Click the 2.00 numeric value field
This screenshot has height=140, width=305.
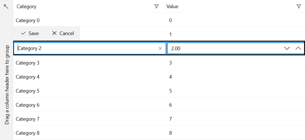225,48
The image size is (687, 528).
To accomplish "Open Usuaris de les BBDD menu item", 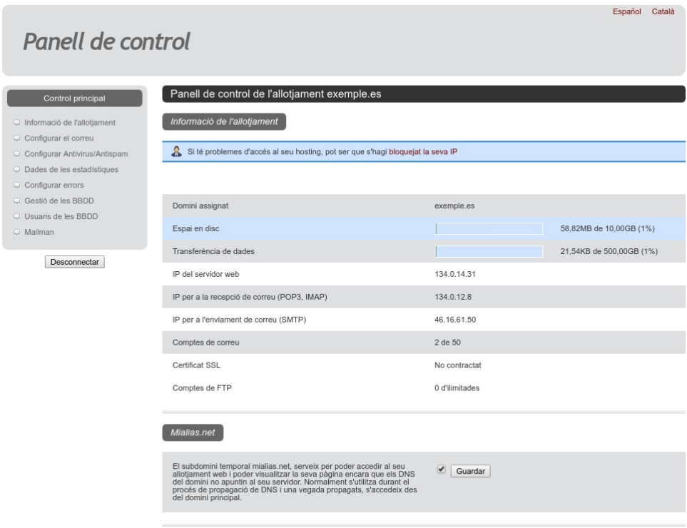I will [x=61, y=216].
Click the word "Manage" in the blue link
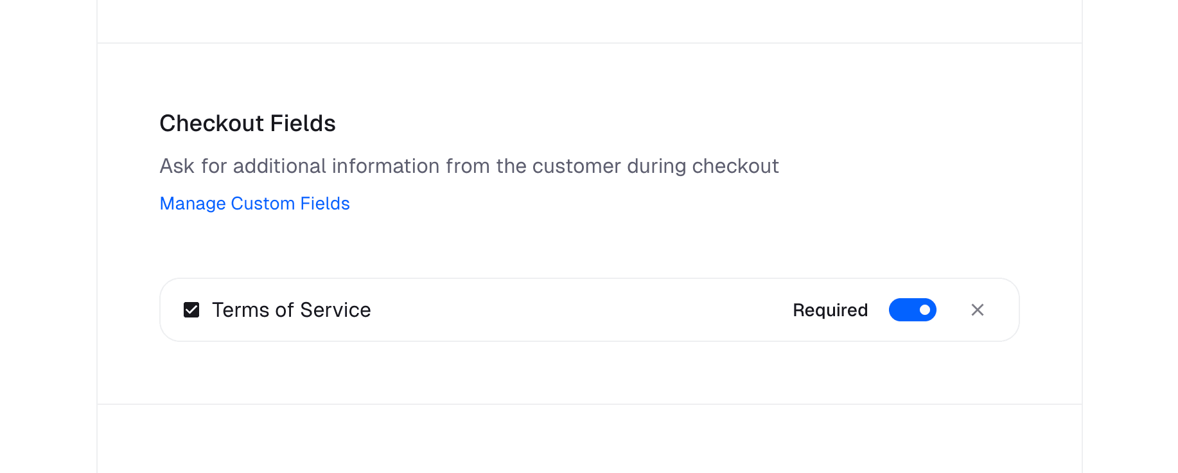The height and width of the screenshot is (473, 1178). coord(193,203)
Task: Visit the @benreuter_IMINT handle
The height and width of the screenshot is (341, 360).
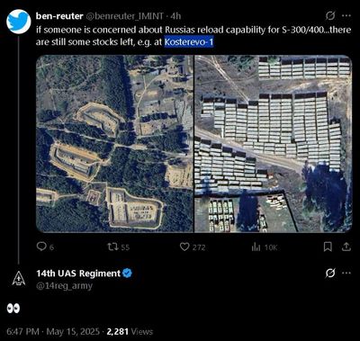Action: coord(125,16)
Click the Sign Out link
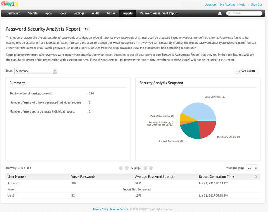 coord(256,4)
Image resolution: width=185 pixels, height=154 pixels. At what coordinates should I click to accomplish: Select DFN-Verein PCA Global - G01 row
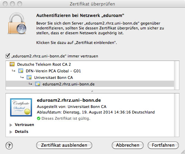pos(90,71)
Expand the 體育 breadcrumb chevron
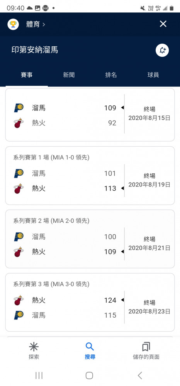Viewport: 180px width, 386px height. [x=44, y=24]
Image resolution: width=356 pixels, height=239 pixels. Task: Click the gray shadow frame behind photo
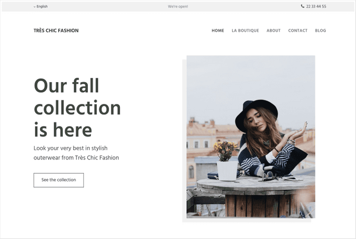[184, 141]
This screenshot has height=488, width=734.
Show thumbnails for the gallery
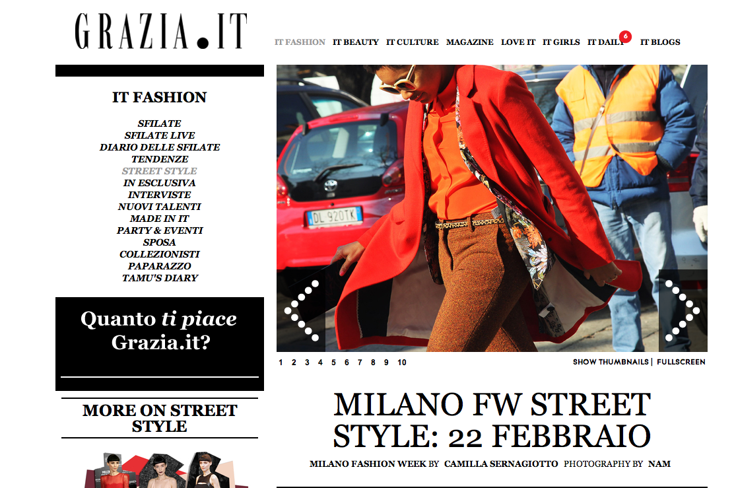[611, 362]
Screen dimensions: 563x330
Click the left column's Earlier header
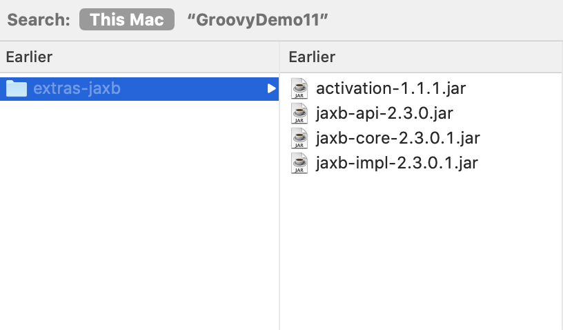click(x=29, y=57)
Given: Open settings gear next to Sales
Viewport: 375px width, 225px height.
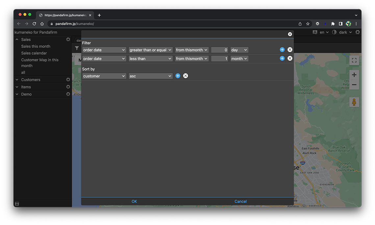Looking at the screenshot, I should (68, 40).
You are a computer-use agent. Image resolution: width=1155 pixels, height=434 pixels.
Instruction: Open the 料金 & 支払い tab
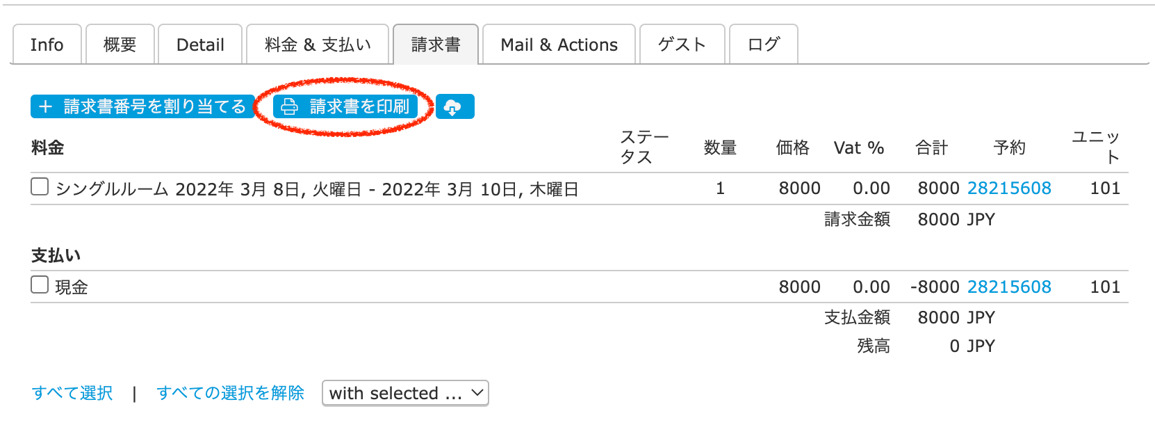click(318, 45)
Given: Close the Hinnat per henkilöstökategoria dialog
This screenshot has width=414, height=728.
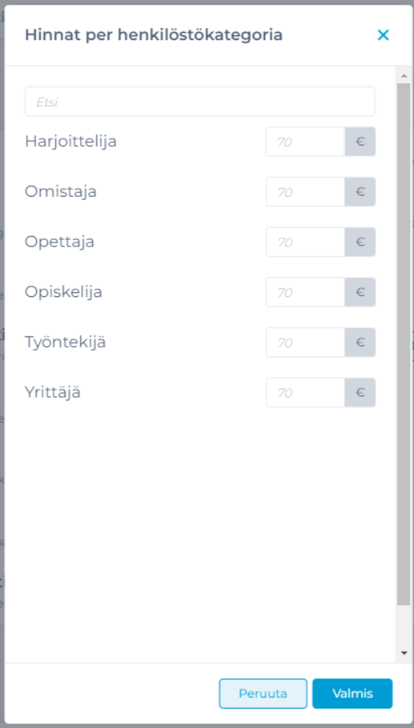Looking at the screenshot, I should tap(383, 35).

==

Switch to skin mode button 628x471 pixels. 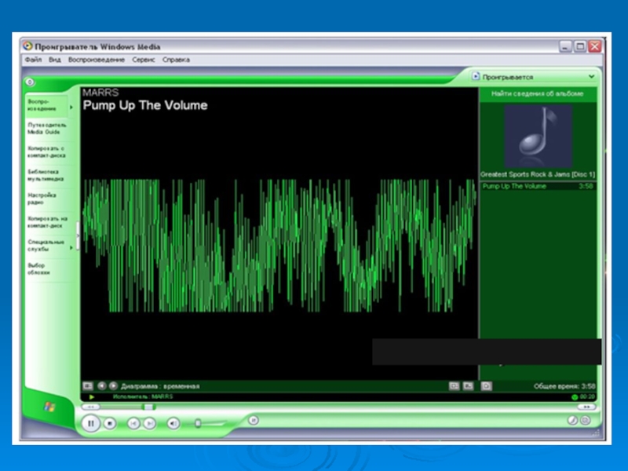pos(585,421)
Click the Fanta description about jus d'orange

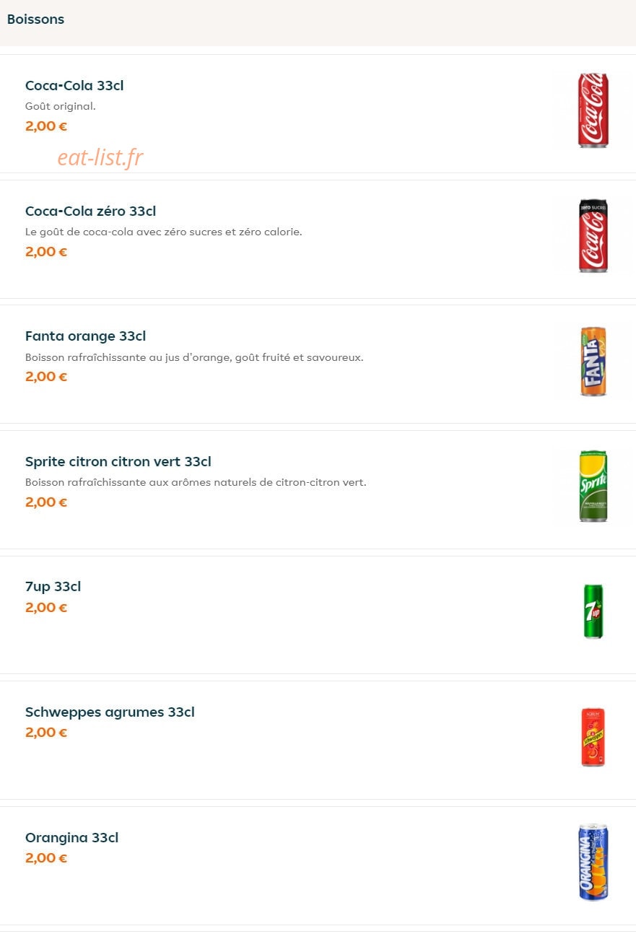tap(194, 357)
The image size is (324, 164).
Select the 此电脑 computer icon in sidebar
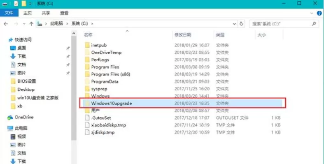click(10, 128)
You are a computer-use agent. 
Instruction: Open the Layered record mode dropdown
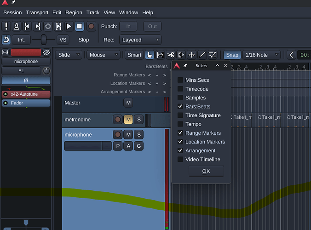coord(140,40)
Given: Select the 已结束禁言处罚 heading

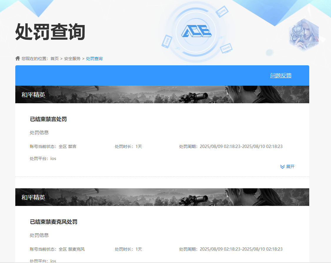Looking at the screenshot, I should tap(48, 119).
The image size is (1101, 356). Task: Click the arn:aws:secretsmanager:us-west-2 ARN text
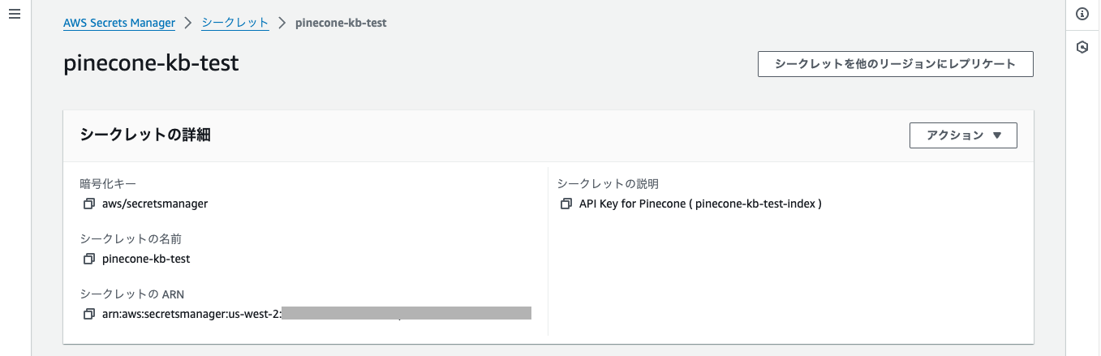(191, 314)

## What the task requires
Go line by line through the records and copy those that contain the word "agent".

## Written answer
You are a computer-use agent. Image resolution: width=1155 pixels, height=434 pixels.
You are a computer-use agent. 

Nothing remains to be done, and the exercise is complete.